_Material supplied_:
____________

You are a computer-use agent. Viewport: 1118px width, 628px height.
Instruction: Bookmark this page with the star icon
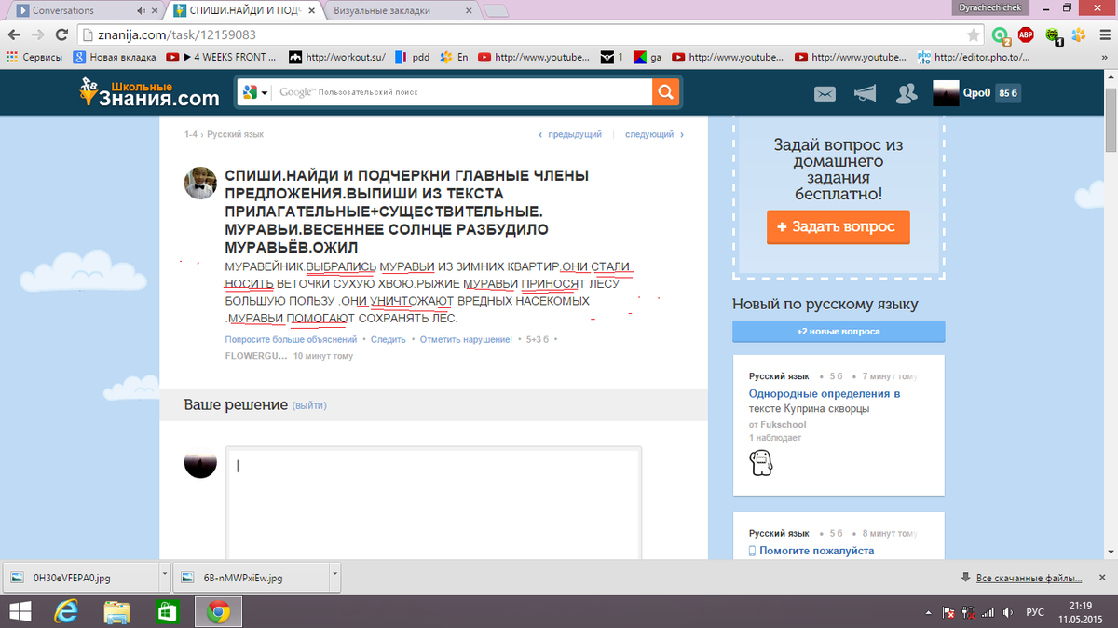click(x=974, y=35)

____________

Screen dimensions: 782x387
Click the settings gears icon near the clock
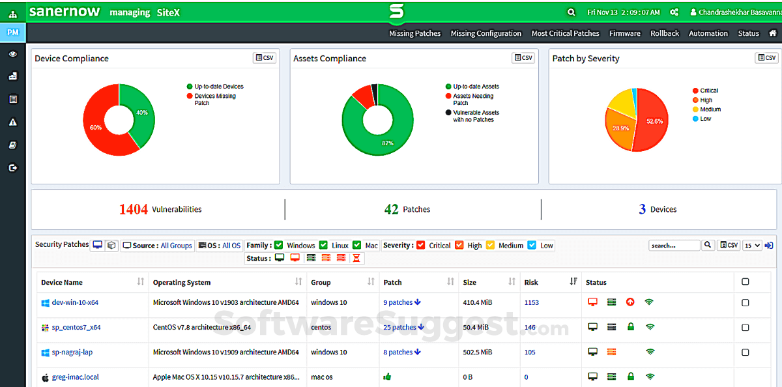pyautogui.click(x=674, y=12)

____________

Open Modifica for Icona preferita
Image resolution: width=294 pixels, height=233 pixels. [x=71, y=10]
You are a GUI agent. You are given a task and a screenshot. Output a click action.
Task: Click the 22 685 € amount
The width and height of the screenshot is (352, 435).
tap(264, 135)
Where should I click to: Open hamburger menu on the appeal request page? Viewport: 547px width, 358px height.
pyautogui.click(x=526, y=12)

____________

_Exercise description_:
Show the lines where the word "agent" appears in the entries.

_Response to this exercise_:
You are a computer-use agent. Viewport: 1118px width, 628px height.
You are a GUI agent. You are given a task and a screenshot. Output a click action.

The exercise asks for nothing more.